PUMA RS-X microscope

The nature of this primary mesh fabric is also amazingly lightweight and pliable.

Test results
RS-X 4
Average 2.9
Compared to 53 sneakers
Number of shoes
1
Breathability
5

Durability

Toebox durability

Adding a protective overlay around delicate mesh was a good idea to prolong the shoe's shelf life.

Equipped with a Dremel, we tested out how the toebox holds up against wear and tear. Applying a consistent speed (10K RPM) and force (3.2N), we were pleasantly surprised with the resistance of that synthetic overlay. It definitely saved the mesh from being completely torn apart.

This allows us to rate the toebox's durability with a decent score of 3 out of 5.

PUMA RS-X Toebox durability

Test results
RS-X 3
Average 3.8
Compared to 53 sneakers
Number of shoes
1
Toebox durability
5

Heel padding durability

The shoe's interior collar lining is much more exposed in that regard. Made of soft textile, it wasn't able to resist the Dreme so well.

Having applied the tool for only 4 seconds at a moderate speed (5K RPM), the damage was tangible enough to lower its durability rating to 2/5.
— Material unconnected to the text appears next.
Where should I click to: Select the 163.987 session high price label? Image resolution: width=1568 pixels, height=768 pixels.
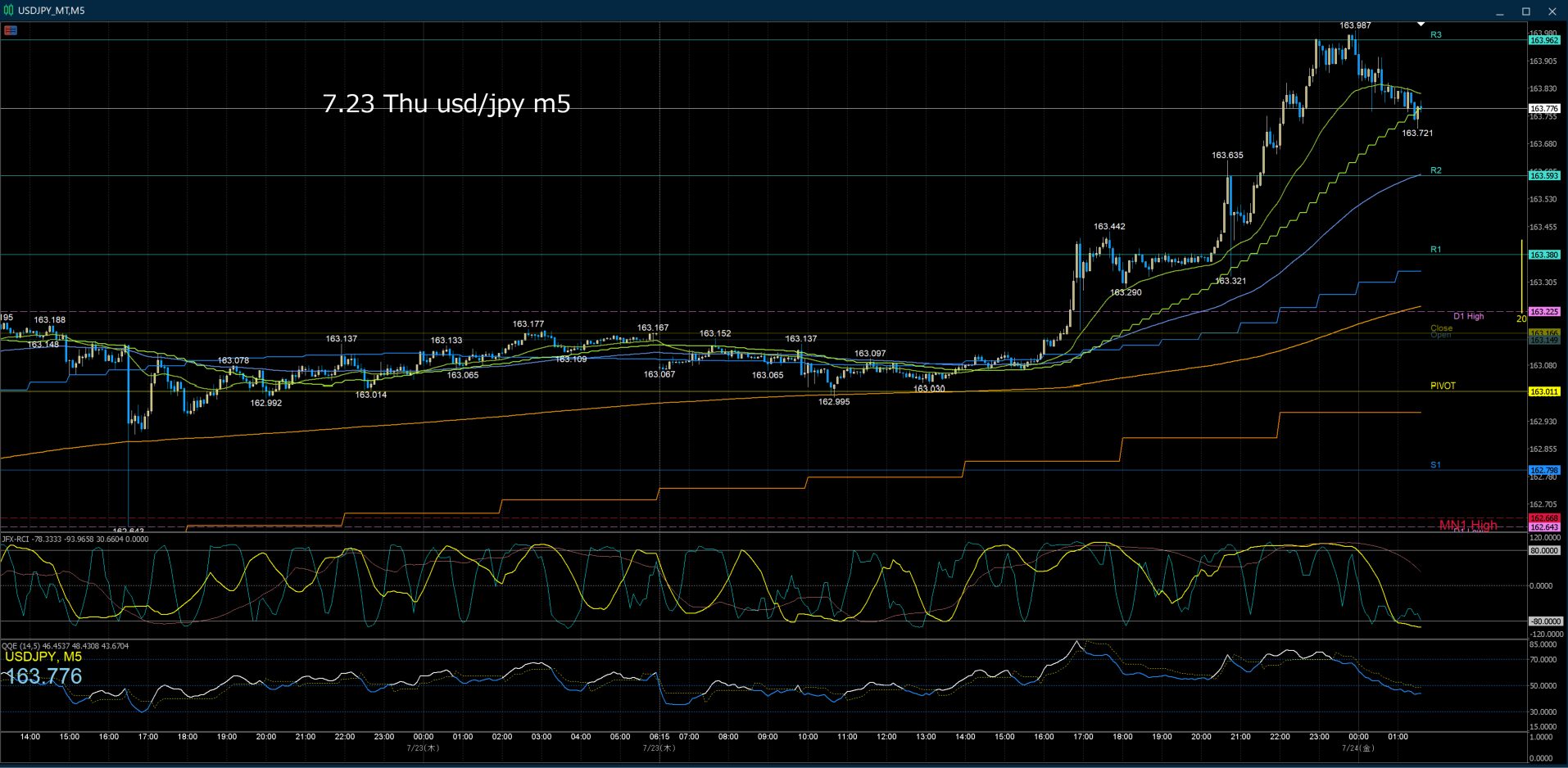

PUMA RS-X Heel padding durability
Test results
RS-X 2
Average 3.5
Compared to 53 sneakers
Number of shoes
1
Heel padding durability
5

Outsole hardness

Looks like we're dealing with a pretty sturdy outsole here on the PUMA RS-X.

Using our durometer to check the firmness of the rubber on the RS-X, we got a reading of 86.8 HC. This is harder than average and leads us to expect a little more from the outsole durability.

PUMA RS-X Outsole hardness
Test results
RS-X 86.8 HC
Average 85.3 HC
We use an average of four tests. The photo shows one of those tests.
Compared to 53 sneakers
Number of shoes
72.9 HC
Outsole hardness
90.5 HC

Outsole durability

And this PUMA sneaker didn't disappoint. Surviving the long 22 seconds of Dremel drilling at a high speed of 10K RPM, the amount of outsole damage was smaller than average!

We measured the depth of the dent with the help of a tread gauge. At 0.8 mm, the RS-X makes it into the more durable range of sneakers.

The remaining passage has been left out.